● **EXTRACTED TEXT**
******
UNIDENTIFIED MALE: Finally dug out of the dark recesses and exposed to public view.

ANNOUNCER: Today on CROSSFIRE.

LIVE from the George Washington University, Paul Begala and Robert Novak.

(END VIDEOTAPE)

PAUL BEGALA, CO-HOST: Hello, everybody, and welcome to CROSSFIRE. Unable to compete in a photo op contest with a president who is more than willing to use the American military as props in his campaign commercials, the Democratic presidential contenders instead actually debated issues over the weekend. This interesting, at times raucous, exchange about everything from national security to economic security to Social Security.

To keep the debate going, we're going to put representatives of both the liberal and moderate wings of the Democratic Party in the presidential campaign the CROSSFIRE. Here to discuss the candidates, first from California, Congresswoman Ellen Tauscher. She supports Joe Lieberman. And Democratic strategist and Howard Dean advisor, my friend, Steve McMahon. (APPLAUSE)

ROBERT NOVAK, CO-HOST: Mr. McMahon, you're representing Governor Dean, who was for a while the darling of the media in the Democratic...

STEVE MCMAHON, DEMOCRATIC STRATEGIST: You used to love him, though. Right, Bob?

NOVAK: Sort of. Let's listen to something that Governor Dean said during the debate.

(BEGIN VIDEO CLIP)

GOV. HOWARD DEAN (D-VT), PRESIDENTIAL CANDIDATE: Al, if we weren't fighting with each other, you wouldn't be able to be as entertaining as you are and I wouldn't either. So this is partly about entertainment, and there are legitimate differences.

(END VIDEO CLIP)

NOVAK: He was defending how nasty they were to each other, but I've been covering politics for a long time, ,y first presidential campaign was 1960. That's the first presidential candidate who said, gee, we've got to be entertaining. Is that what they're into in Vermont, being entertaining instead of discussing the issues?
******
● **DATA EXCERPT**
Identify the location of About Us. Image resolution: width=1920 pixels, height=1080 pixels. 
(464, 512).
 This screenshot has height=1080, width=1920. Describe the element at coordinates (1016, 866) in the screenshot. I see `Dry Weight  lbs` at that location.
******
● **WRITTEN INSTRUCTION A**
Answer these from the Crossfire transcript, one line each:
(i) Where is the show broadcast live from?
(ii) Which candidate does Congresswoman Ellen Tauscher support?
(iii) What state is Ellen Tauscher from?
● **WRITTEN INSTRUCTION B**
In the Crossfire transcript, list every different speaker once, using the label the transcript gives that speaker the first time.
● **WRITTEN INSTRUCTION C**
Write out the Crossfire transcript word for word from "PAUL BEGALA, CO-HOST: Hello, everybody, and" up to and including "to Social Security.".

● **EXPECTED OUTPUT A**
(i) The George Washington University
(ii) Joe Lieberman
(iii) California

● **EXPECTED OUTPUT B**
UNIDENTIFIED MALE
ANNOUNCER
PAUL BEGALA, CO-HOST
ROBERT NOVAK, CO-HOST
STEVE MCMAHON, DEMOCRATIC STRATEGIST
GOV. HOWARD DEAN (D-VT), PRESIDENTIAL CANDIDATE

● **EXPECTED OUTPUT C**
PAUL BEGALA, CO-HOST: Hello, everybody, and welcome to CROSSFIRE. Unable to compete in a photo op contest with a president who is more than willing to use the American military as props in his campaign commercials, the Democratic presidential contenders instead actually debated issues over the weekend. This interesting, at times raucous, exchange about everything from national security to economic security to Social Security.